--- start EXTRACT ---

"""CPU-side per-frame render snapshot for the pipelined render thread.
A :class:`RenderPacket` is an owned, immutable-by-convention snapshot of the
renderer's per-frame submission state, taken on the MAIN thread right after
``SceneAdapter.submit_scene`` populates that state. In pipelined render mode the
packet is handed to the render thread, which reconstructs the renderer's
per-frame lists from it and then records + submits the GPU frame, while the main
thread is free to simulate the next frame and rebuild the renderer's (now empty)
lists without mutating the in-flight packet.
This is the FOUNDATION wave: the packet, its :func:`extract_render_packet`
builder, and the :class:`RenderPacketRing` double-buffer are defined and unit
tested, but no render thread is spawned and the synchronous frame loop is
unchanged. The default (synchronous) path never constructs a packet, so it stays
byte-identical.
Field provenance
----------------
Every field mirrors a per-frame attribute the GPU frame reads, each cleared in
``Renderer.begin_frame`` (forward.py ~605-616) and rebuilt by the scene adapter:
``instances``
``Renderer._instances`` (forward.py ~64): list of
``(MeshHandle, transform, material_id, viewport_id)``. Consumed by
``_upload_transforms``, the shadow pass, occlusion cull, and the forward
draw. The 4x4 ``transform`` arrays are copied so the main thread may rebuild
next frame without touching the in-flight packet.
``skinned_instances``
``Renderer._skinned_instances`` (forward.py ~176):
``(MeshHandle, transform, material_id, joint_matrices)``. Both numpy arrays
per entry are copied.
``shader_material_submissions``
``Renderer._shader_material_submissions`` (forward.py ~120):
``(MeshHandle, transform, material_id, shader_material)``. The transform is
copied; ``shader_material`` is a shared, frame-stable object referenced.
``particle_submissions``
``Renderer._particle_submissions`` (forward.py ~109): ``(data, count)``.
``data`` is copied.
``gpu_particle_submissions``
``Renderer._gpu_particle_submissions`` (forward.py ~113):
``(emitter_id, emitter_config)``. ``emitter_config`` is a per-frame dict;
shallow-copied so a downstream mutation of the dict object is isolated.
``materials``
``Renderer._materials`` (forward.py ~105, set via ``set_materials``). Copied.
``lights``
``Renderer._lights`` (forward.py ~106, set via ``set_lights``). Copied.
``viewports``
Snapshot of ``Renderer.viewport_manager.viewports`` (scene_adapter ~785).
Each entry is a :class:`ViewportSnapshot` carrying the viewport id plus an
owned copy of the camera view/proj matrices, rect, and the (shared, not
copied) render-target handle.
``structure_version``
``tree._structure_version`` at extract time. The velocity and occlusion
passes guard prev<->cur pairing on this; the render thread must see the
value that matched the snapshotted instance ordering, not a later one.

--- end EXTRACT ---
--- start DATASET EXCERPTS ---

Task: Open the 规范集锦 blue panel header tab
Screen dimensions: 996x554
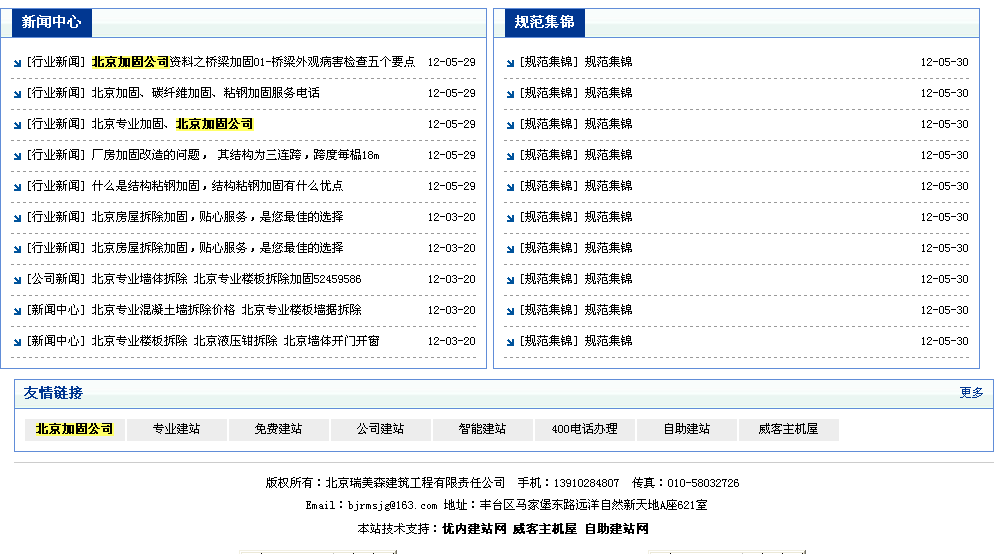Action: pyautogui.click(x=544, y=22)
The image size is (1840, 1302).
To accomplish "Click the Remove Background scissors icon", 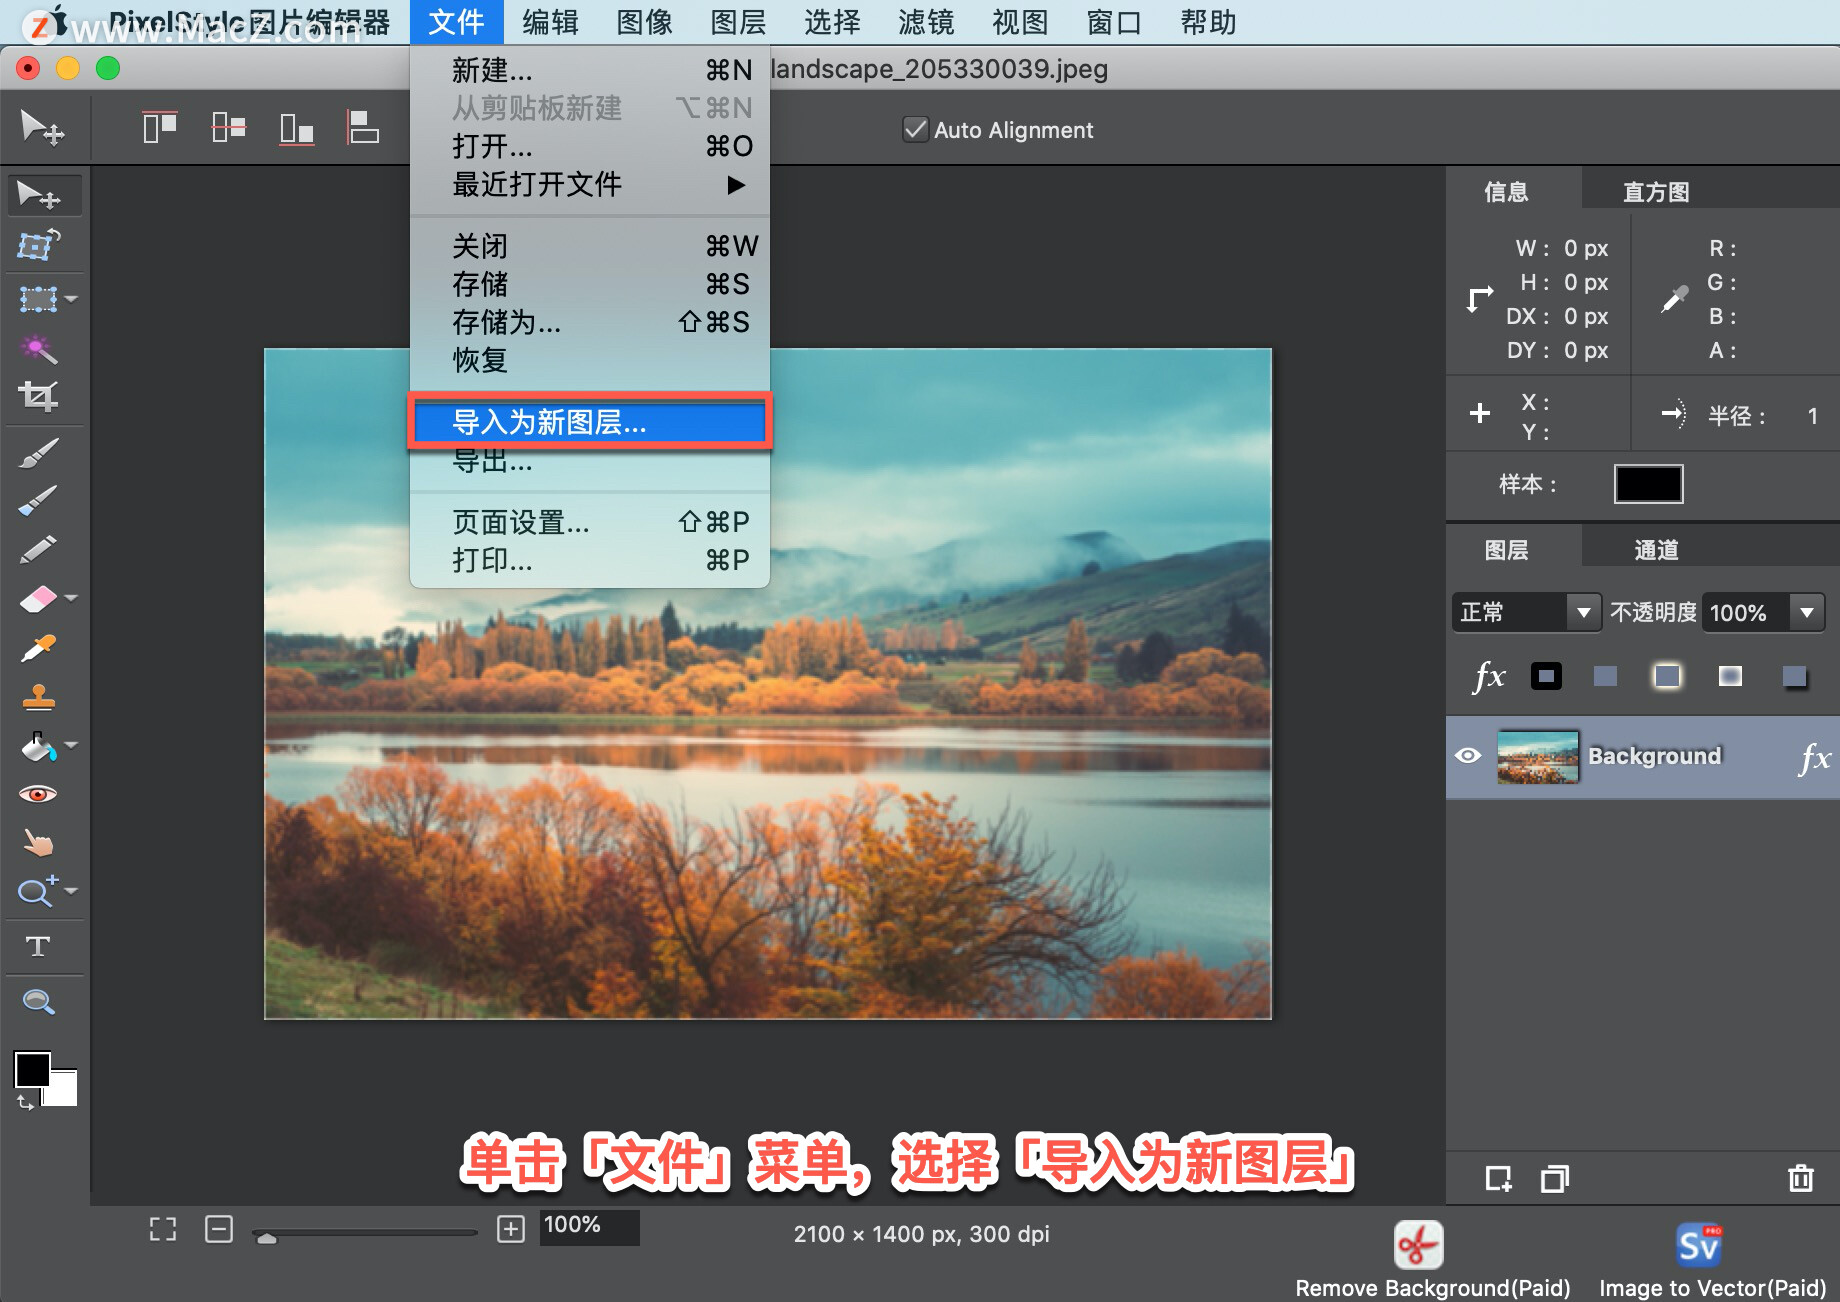I will (1418, 1245).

--- end DATASET EXCERPTS ---

=== TO DO ===
• a. Return each line of the rows that contains the string "header".
• b. Go on with the render packet docstring from its last line.
The render packet docstring and the rows have no connection to each other.

=== EXPECTED RESULTS ===
• a.
Task: Open the 规范集锦 blue panel header tab

• b.
``draw2d_ops``
Snapshot of ``Draw2D._ops`` (draw2d.py ~170): the ordered immediate-mode 2D
op list a HUD/overlay scene rebuilds every frame on the MAIN thread
(``Draw2D._reset(); tree.render(Draw2D)``). ``Op`` is an immutable
``NamedTuple`` whose ``verts``/``indices`` lists Draw2D builds fresh per emit
and never mutates after appending, so a shallow ``list(...)`` copy is a
faithful owned snapshot. ``install_packet`` binds it as the op source the
render thread's ``Draw2DPass`` reads, so the render thread never touches the
live global the main thread is concurrently clearing + rebuilding.
``frame_index``
Monotonic producer frame counter, for ordering / telemetry / debugging.
Subsystem submission buffers (packetised this wave)
---------------------------------------------------
These mirror per-frame submission lists that live inside lazily-created
subsystem passes. Each is rebuilt every frame on the MAIN thread (during
``adapter.submit_scene``) and read during recording, so the render thread must
read an OWNED copy rather than the live list the main thread is clearing.
``tilemap_layers``
Owned snapshot of ``Renderer._tilemap_pass._submissions``
(tilemap_pass.py ~42, populated by ``submit_layer`` from
``SceneAdapter._submit_tilemaps``). Each entry is
``(tile_data: ndarray, tileset_texture_id: int, tile_size: tuple)``; the
``tile_data`` structured array is copied (the main thread reuses TileMap
layer buffers across frames).
``light2d_lights`` / ``light2d_occluders``
Owned snapshots of ``Renderer._light2d_pass._lights`` (list of per-light
dicts, light2d_pass.py ~65) and ``._occluders`` (list of polygon
vertex-lists, ~66). Each dict / polygon is shallow-copied so a downstream
mutation of the per-frame entry is isolated from the packet.
``text_vertices`` / ``text_indices``
Owned copies of ``Renderer._text_renderer.vertices`` / ``.indices``
(text_renderer.py ~316-326): the CPU MSDF geometry the shared TextRenderer
builds each frame from ``draw_text`` calls and that
``OverlayRenderer.render_text`` uploads + draws via ``TextPass``. The arrays
are copied because the TextRenderer reuses its vertex/index buffers next
frame (``begin_frame`` resets ``_char_count`` and overwrites in place).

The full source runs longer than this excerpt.